Study text
============

The Wonders of the World
by Bruce Feiler
Not long ago, I was invited to join a panel that would select the Seven New Wonders of the World. Seven of us, convened by a major television network and leading newspaper, were locked into a room for the better part of a day. Among us were the Asia Guy, the Astronomy Guy, the Naturalist, and the Archaeologist. I was the Middle East Guy. I scoured the region for places that I thought might make the final list. Places that were magical, transcendent, and meaningful. Places that were timeless, but also contained a message that was important for today.
I ultimately chose three sites for consideration. All three had roots in antiquity, had deep spiritual connections, and were symbols of inter-religious coexistence.
The first was the Old City of Jerusalem. As Jeff Greenwald notes in his piece, “In Jerusalem,” one of thirty essays contained in this book, “Walled cities are worlds unto themselves.” But Jerusalem is a world that still influences the rest of the world. Half the globe’s believers consider it holy. While Jerusalem is often in the news for the tension on its streets, the defining fact of the city is that any panorama, any camera angle, any genuflection that incorporates one of its holy sites will necessarily include one of the others. For all its conflict, Jerusalem is a living laboratory of different cultures.

============

Questions on the material
1. In the essay on the Seven New Wonders of the World, what role did the author fill on the selection panel?
2. List every panel role named in the essay on the Seven New Wonders of the World.
3. Continue the essay on the Seven New Wonders of the World from where it stops.

============

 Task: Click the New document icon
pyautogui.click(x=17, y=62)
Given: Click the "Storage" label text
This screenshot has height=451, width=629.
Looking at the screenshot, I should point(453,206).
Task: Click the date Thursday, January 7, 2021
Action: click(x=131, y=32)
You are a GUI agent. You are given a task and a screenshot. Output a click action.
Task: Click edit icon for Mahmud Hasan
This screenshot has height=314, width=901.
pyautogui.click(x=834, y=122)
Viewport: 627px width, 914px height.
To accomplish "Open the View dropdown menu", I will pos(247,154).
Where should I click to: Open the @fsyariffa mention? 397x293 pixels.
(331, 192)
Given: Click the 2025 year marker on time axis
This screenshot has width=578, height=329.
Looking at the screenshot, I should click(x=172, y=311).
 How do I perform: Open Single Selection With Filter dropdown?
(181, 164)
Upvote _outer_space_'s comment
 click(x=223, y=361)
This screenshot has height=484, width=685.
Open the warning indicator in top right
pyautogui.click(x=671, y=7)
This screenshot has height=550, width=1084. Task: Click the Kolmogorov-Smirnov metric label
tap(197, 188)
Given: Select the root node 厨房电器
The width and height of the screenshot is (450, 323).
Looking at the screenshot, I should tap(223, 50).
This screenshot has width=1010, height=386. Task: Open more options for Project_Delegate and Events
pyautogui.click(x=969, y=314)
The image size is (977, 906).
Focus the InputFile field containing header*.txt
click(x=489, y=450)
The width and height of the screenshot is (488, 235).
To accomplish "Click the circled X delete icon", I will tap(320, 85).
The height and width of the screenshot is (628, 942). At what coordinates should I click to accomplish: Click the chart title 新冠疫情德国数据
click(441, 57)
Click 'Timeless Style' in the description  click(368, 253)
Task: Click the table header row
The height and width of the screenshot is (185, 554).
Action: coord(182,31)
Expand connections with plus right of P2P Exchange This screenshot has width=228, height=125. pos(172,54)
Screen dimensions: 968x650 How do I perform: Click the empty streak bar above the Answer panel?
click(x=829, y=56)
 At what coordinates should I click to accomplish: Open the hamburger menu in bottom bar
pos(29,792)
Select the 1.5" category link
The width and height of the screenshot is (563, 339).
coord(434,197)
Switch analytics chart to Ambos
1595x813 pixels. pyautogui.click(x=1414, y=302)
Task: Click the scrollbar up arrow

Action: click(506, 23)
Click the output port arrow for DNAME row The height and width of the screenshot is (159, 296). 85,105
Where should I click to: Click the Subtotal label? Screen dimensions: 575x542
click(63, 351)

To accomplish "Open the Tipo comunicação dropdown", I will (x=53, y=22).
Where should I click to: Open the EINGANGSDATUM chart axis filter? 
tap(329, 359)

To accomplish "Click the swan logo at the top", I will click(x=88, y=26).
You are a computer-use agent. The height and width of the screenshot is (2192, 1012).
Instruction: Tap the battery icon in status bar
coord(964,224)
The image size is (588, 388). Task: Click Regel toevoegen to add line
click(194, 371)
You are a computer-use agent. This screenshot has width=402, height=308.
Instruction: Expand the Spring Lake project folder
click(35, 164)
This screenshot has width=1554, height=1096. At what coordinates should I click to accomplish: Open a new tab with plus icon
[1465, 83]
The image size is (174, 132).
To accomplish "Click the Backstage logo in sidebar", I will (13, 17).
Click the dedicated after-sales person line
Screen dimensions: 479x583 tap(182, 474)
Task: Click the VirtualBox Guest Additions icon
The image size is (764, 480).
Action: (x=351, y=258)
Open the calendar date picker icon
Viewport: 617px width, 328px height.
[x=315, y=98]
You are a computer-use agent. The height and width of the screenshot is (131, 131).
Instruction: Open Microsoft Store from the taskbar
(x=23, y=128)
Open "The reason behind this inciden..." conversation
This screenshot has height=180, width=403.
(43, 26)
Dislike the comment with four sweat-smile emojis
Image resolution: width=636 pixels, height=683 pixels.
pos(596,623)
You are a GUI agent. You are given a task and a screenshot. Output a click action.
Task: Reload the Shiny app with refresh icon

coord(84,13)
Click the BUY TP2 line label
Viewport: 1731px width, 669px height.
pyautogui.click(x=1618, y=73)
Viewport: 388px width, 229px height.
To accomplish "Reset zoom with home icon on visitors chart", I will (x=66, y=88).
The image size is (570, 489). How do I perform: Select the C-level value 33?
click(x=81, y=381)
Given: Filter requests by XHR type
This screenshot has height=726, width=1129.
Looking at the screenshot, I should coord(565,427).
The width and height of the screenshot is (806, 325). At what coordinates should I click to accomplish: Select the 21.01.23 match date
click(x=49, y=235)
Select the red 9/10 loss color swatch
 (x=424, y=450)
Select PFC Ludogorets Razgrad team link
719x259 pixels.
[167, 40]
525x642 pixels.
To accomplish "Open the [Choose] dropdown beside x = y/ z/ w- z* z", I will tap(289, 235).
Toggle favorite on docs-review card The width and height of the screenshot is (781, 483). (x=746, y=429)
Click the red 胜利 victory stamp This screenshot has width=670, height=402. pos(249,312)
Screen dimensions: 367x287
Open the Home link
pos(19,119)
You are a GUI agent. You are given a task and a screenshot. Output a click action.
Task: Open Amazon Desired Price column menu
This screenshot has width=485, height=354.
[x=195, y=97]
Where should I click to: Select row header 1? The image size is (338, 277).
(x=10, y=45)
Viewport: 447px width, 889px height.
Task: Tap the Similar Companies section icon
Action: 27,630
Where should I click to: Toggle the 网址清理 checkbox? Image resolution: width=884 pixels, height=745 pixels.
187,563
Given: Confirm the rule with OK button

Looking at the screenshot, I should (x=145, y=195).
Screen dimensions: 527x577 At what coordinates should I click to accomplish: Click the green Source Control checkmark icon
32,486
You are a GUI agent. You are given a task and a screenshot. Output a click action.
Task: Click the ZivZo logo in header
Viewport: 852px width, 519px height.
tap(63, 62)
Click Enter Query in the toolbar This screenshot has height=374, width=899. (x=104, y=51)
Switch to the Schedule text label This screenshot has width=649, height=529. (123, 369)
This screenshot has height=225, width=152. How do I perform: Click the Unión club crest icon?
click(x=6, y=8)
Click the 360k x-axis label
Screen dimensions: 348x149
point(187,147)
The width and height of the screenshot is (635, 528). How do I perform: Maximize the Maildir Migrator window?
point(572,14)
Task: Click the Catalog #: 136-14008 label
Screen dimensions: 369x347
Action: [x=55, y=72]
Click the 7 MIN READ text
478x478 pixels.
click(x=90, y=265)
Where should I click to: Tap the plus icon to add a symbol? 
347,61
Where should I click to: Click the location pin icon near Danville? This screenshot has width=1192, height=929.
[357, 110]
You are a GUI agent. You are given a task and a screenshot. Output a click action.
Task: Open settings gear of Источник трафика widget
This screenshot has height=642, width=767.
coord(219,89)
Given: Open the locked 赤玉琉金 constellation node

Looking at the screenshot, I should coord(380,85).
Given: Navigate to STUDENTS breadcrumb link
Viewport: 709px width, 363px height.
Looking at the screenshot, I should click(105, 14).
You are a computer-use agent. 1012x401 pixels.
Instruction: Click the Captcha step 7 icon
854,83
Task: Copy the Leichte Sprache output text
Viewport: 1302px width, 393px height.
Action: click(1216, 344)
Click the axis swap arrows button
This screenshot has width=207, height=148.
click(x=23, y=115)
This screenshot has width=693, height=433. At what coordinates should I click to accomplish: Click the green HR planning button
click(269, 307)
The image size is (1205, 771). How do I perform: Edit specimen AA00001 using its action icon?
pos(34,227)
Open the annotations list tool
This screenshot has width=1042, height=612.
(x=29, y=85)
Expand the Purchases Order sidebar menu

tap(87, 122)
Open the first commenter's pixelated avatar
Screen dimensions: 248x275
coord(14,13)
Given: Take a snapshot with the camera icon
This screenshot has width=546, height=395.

============

Answer list
1. The Middle East Guy.

2. The Asia Guy, the Astronomy Guy, the Naturalist, the Archaeologist, and the Middle East Guy.

3.
The second place I chose was Persepolis. As Peter Jon Lindberg explains in his essay, “To Hamadan,” Persepolis was conceived by Persian king Darius the Great in the sixth century B.C. It honored Cyrus the Great, who, among other things, destroyed Babylon, ended the exile of the Israelites, and paid for the Israelites to rebuild their temple in Jerusalem. Darius’s commitment to respecting other faiths is on view in Persepolis, one of the great sites in the ancient world. The highlight of the place is a giant wall with carvings of men from twenty-three different countries bringing tribute to the king. They’re smiling, holding hands. Happiness was a virtue here. And the king promoted that happiness by telling believers in all those different countries that they could worship their own god. Pluralism was pioneered in Ancient Persia.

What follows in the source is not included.